Name two classes of drug with examples, which have cholinergic side-effects. What effects are these likely to have on the heart? Explain the pharmacological basis of any gastrointestinal side-effects.
Two classes of drugs which have cholinergic side-effects are Tricyclic antidepressants and antispasmodics. There are two types of cholinergic side effects; peripheral and central. Due to the introduction of SSRI’s (eg citalopram), TCA’s (eg amitriptyline) are no longer used as much as first line antidepressants. This is due to TCA’s having too many side effects. The peripheral cholinergic side-effects include dry mouth, sedation, constipation, nausea, vomiting, cardiovascular side effects and urinary retention.

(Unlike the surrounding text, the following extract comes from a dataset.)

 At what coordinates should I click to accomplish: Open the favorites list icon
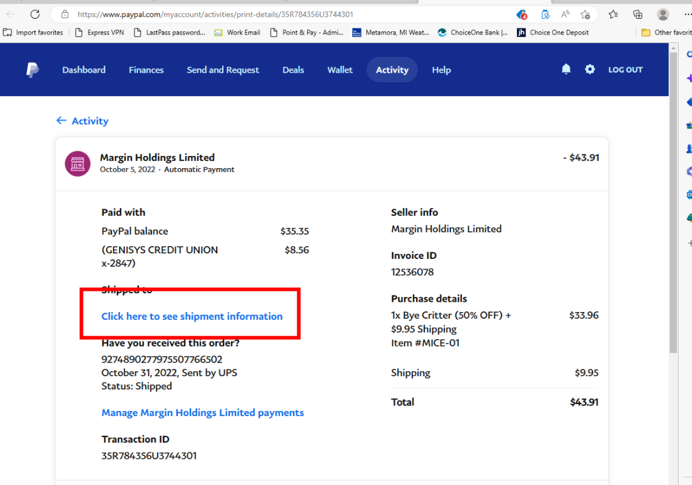click(x=613, y=15)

Central side effects are cerebral and include impaired concentration, confusion, attention deficit, and memory impairment. TCA’s in high doses may cause cardiac dysrhythmias coupled with the prolongation of the QT interval which may cause sudden death. This is known as Torsades de Pointes. One of the most common gastrointestinal side effects of TCA’s is constipation. They block the action of acetylcholine (which is a neurotransmitter) on the muscarinic M3 receptors located on the smooth muscle of the gastrointestinal tract. The inhibition of acetylcholine slows the muscular contractions that propel waste matter through the digestive tract and reduce the intestinal secretions which lubricate the passage for faeces causing constipation.
Antispasmodics are another class of drugs which have cholinergic side effects. Examples of antispasmodics include atropine, dicycloverine, and mebeverine. Constipation, transient bradycardia (followed by tachycardia, palpitation and arrhythmias), reduced bronchial secretions and dry mouth are the main side effects of antispasmodics. Antispasmodics affect the gastrointestinal tract by reducing the motility of the GI tract. Atropine binds to the muscarinic M3 receptors located on the smooth muscle of the GI tract inhibiting acetylcholine which reduces the concentration of intracellular calcium which has an effect of reducing the number of contractions thereby constricting the smooth muscle which reduces the motility of the gut therefore causing constipation.